> Task description
Every entry must be reproduced word for word.

> Dataset excerpts
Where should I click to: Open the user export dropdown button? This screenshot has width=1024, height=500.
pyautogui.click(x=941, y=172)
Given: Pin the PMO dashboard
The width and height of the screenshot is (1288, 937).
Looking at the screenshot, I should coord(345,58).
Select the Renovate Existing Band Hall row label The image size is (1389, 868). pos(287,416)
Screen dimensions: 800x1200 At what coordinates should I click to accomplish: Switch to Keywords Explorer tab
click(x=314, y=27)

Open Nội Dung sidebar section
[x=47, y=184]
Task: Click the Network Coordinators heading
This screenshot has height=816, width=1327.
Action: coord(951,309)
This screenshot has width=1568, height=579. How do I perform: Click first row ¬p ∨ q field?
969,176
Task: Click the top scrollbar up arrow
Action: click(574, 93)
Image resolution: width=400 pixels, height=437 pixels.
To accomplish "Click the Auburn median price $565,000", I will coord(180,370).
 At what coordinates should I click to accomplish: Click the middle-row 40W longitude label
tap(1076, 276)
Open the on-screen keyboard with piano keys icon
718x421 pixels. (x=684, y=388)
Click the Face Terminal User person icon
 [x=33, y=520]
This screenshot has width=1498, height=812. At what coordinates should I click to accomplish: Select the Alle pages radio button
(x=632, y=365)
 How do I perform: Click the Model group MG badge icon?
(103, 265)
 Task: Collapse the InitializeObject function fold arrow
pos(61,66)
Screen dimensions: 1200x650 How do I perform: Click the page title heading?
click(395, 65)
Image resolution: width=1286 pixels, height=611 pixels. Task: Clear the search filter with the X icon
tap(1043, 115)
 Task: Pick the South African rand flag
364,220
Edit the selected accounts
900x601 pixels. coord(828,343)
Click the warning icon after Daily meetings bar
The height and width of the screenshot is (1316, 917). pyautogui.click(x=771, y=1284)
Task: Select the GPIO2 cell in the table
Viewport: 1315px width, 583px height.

> Answer section
Where should I click to: Open the user export dropdown button? This screenshot has width=1024, height=500.
pyautogui.click(x=941, y=172)
Given: Pin the PMO dashboard
The width and height of the screenshot is (1288, 937).
Looking at the screenshot, I should coord(345,58).
Select the Renovate Existing Band Hall row label The image size is (1389, 868). pos(287,416)
Screen dimensions: 800x1200 At what coordinates should I click to accomplish: Switch to Keywords Explorer tab
click(x=314, y=27)

Open Nội Dung sidebar section
[x=47, y=184]
Task: Click the Network Coordinators heading
This screenshot has height=816, width=1327.
Action: coord(951,309)
This screenshot has width=1568, height=579. How do I perform: Click first row ¬p ∨ q field?
969,176
Task: Click the top scrollbar up arrow
Action: click(574, 93)
Image resolution: width=400 pixels, height=437 pixels.
To accomplish "Click the Auburn median price $565,000", I will coord(180,370).
 At what coordinates should I click to accomplish: Click the middle-row 40W longitude label
tap(1076, 276)
Open the on-screen keyboard with piano keys icon
718x421 pixels. (x=684, y=388)
Click the Face Terminal User person icon
 [x=33, y=520]
This screenshot has width=1498, height=812. At what coordinates should I click to accomplish: Select the Alle pages radio button
(x=632, y=365)
 How do I perform: Click the Model group MG badge icon?
(103, 265)
 Task: Collapse the InitializeObject function fold arrow
pos(61,66)
Screen dimensions: 1200x650 How do I perform: Click the page title heading?
click(395, 65)
Image resolution: width=1286 pixels, height=611 pixels. Task: Clear the search filter with the X icon
tap(1043, 115)
 Task: Pick the South African rand flag
364,220
Edit the selected accounts
900x601 pixels. coord(828,343)
Click the warning icon after Daily meetings bar
The height and width of the screenshot is (1316, 917). pyautogui.click(x=771, y=1284)
Task: Select the GPIO2 cell in the table
Viewport: 1315px width, 583px height.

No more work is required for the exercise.